Passage provided -
_ _ _ _ _

OS X/iMac Breaking Down

James Gryphon

Registered
So I'm in OS X, and my applications begin running at an unbearably slow rate (like, half an hour of no activity). I figure that restarting the machine couldn't do any harm, so after a long, long wait (and attempts, in vain, to get the applications shut down and the computer active again), I get it shut off and attempt to boot it back up.

I'm greeted by an endless spinning wheel of death, and the ever-bland Apple logo which, in retrospect, was an appropriate replacement for the Happy Mac (which is entirely unsuitable for these circumstances).

After several vain attempts to boot up from the disk, I finally insert DiskWarrior, figuring that it can't mess things up any more than they have been already.

After going through all the usual repair routine (and delightfully renaming my OS X partition "EFI Boot"), I eventually get back into OS X, to find that it hasn't improved one iota. My machine is just as unusable as before.

The alleged SMART system claims that the drive is fine, but I'm not sure how much I trust that. The only thing that keeps me from thinking it's definitely a problem with the drive -- and that this computer's just an expensive paperweight for the time being -- is that Windows XP, which is installed on a different partition of the same drive, works just fine, as though nothing is wrong.

Since I'm in Windows right now, I'm not sure as how to access my system specs, but it's a relatively recent (probably '08 or '09) iMac, with Snow Leopard installed.

One diagnostic step I haven't tried this time around is to put in the 10.5 disc I have lying around somewhere to try to repair the drive... but I'm not sure where that disc is off-hand, or if it would help anything anyway.

What do y'all think of this? If you need more information just let me know, and I'll try to provide it.
 
Sounds like a badly written program going wild and eating processor resources. In OS X open /Applications/Utilities/Activity Monitor and watch it by CPU with the disclosed arrow in the down position to see the top application eating processor resources.

_ _ _ _ _

Data for review -
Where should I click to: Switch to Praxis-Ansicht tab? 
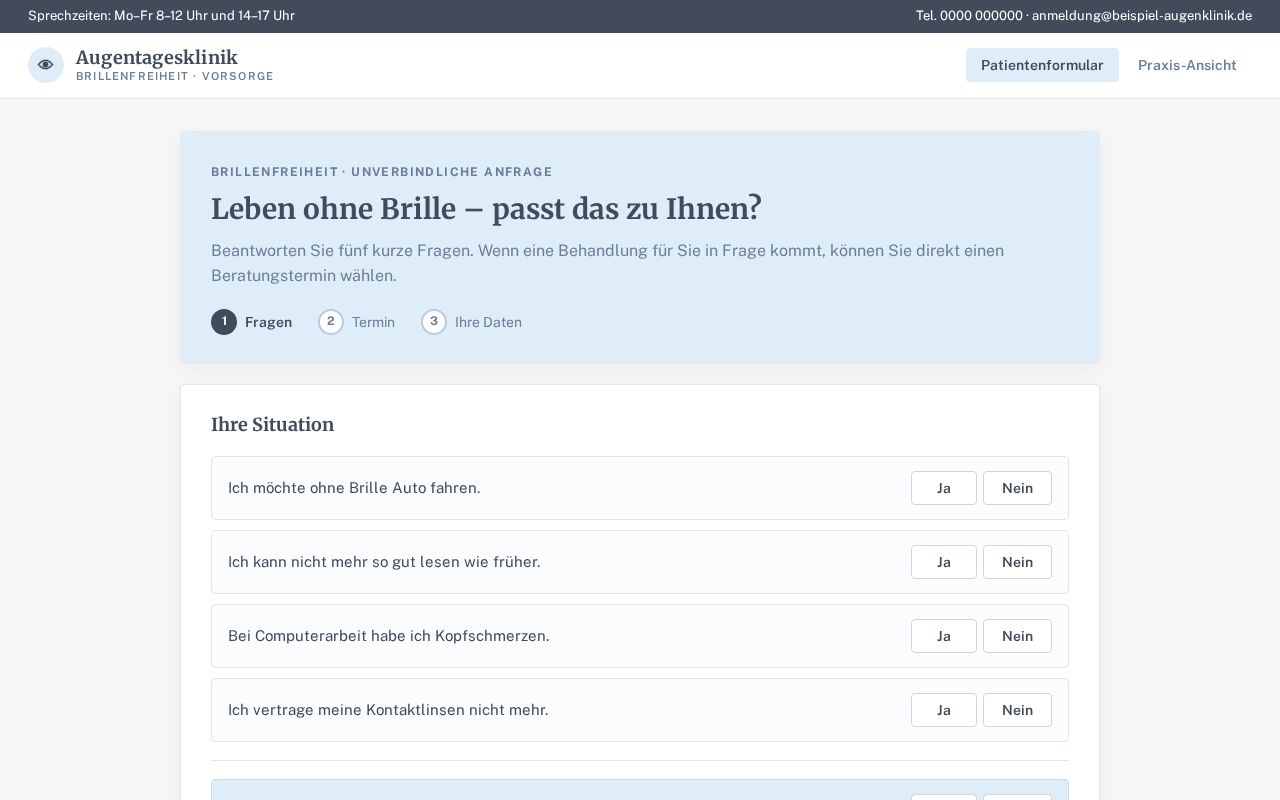tap(1187, 65)
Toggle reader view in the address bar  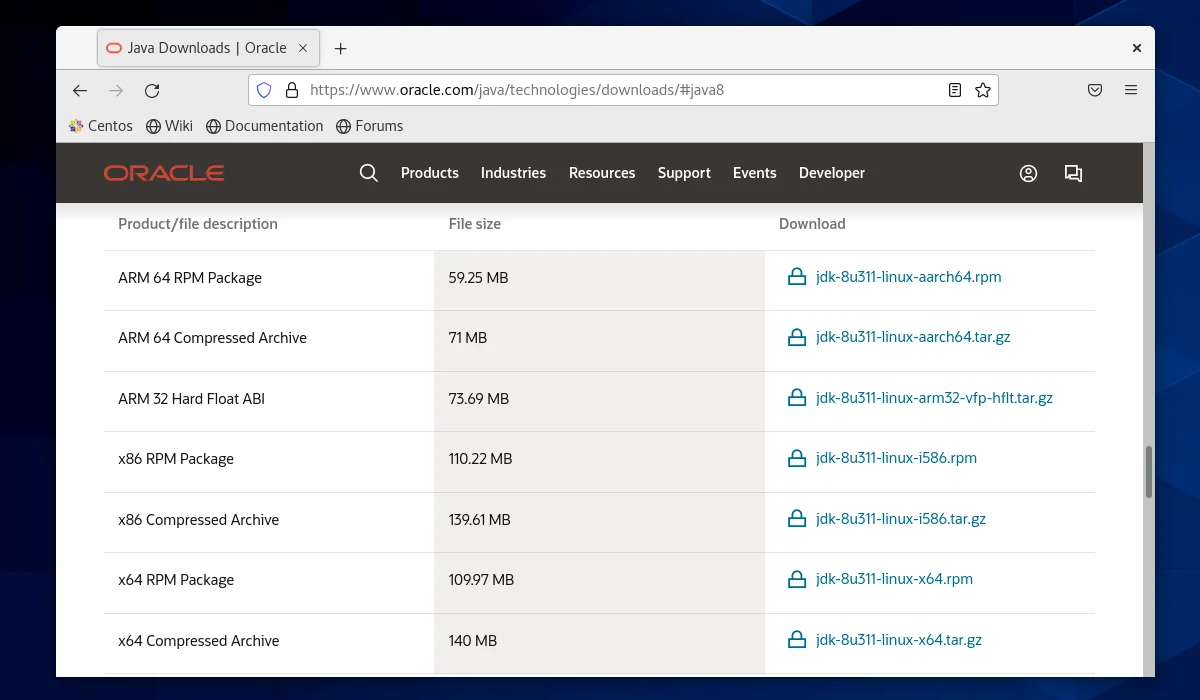(955, 90)
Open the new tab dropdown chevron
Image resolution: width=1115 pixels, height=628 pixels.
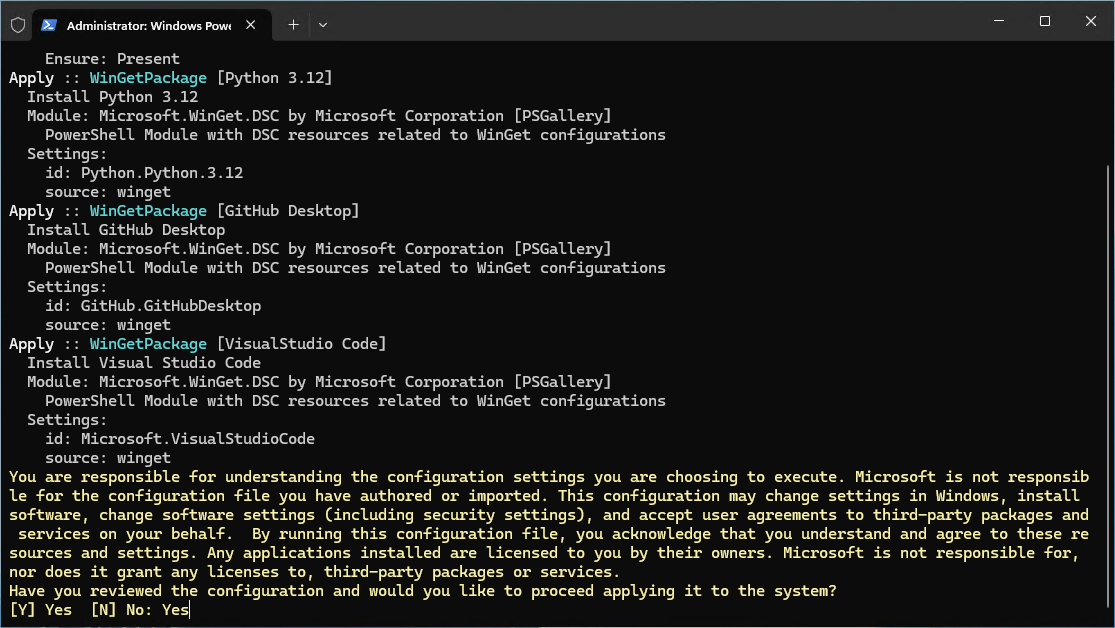pos(323,25)
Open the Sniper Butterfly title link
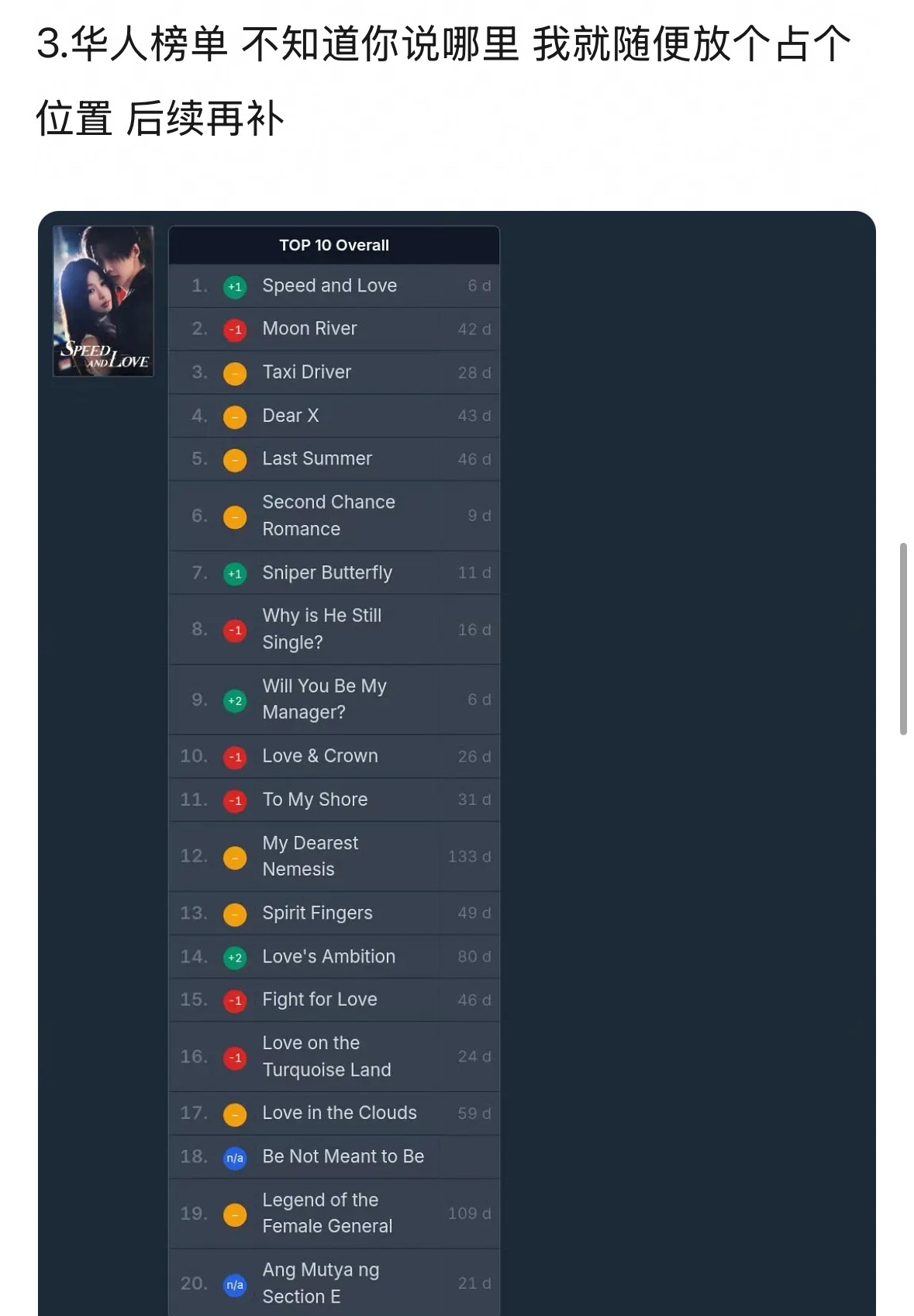 point(327,572)
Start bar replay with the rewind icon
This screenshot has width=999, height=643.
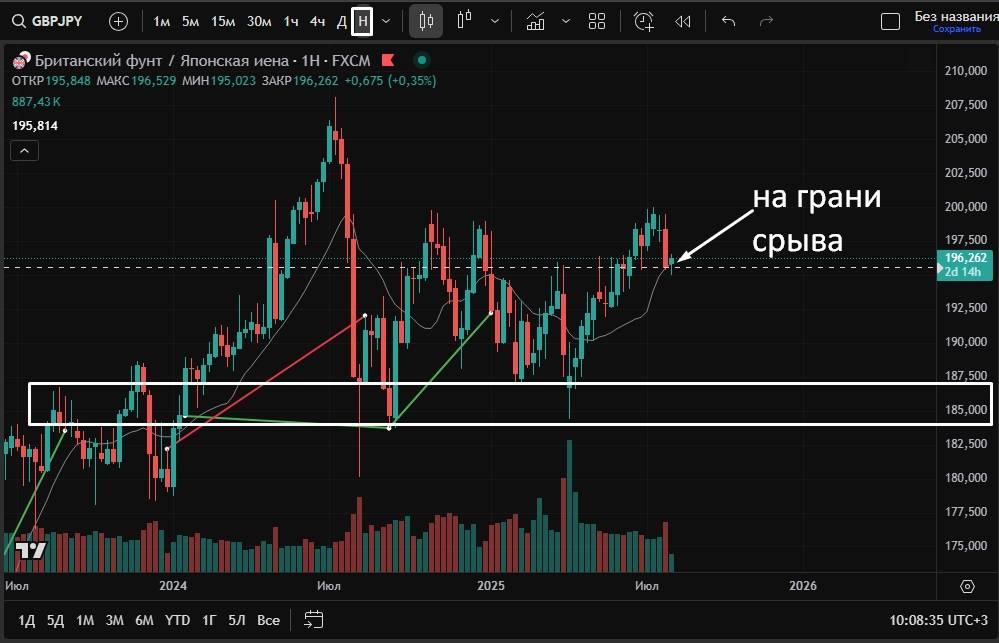683,21
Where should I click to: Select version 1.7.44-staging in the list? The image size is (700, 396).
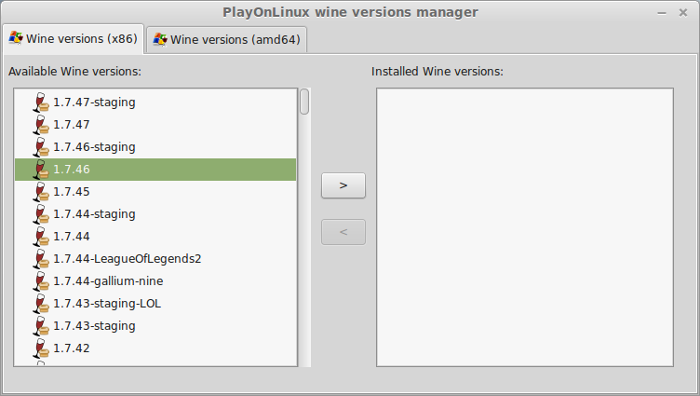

_ _ _ _ _

Exercise aim - List each remark enclosed in parentheses in the forum thread about the failing iMac, in the order it appears.

Output of the task -
1. like, half an hour of no activity
2. and attempts, in vain, to get the applications shut down and the computer active again
3. which is entirely unsuitable for these circumstances
4. and delightfully renaming my OS X partition "EFI Boot"
5. probably '08 or '09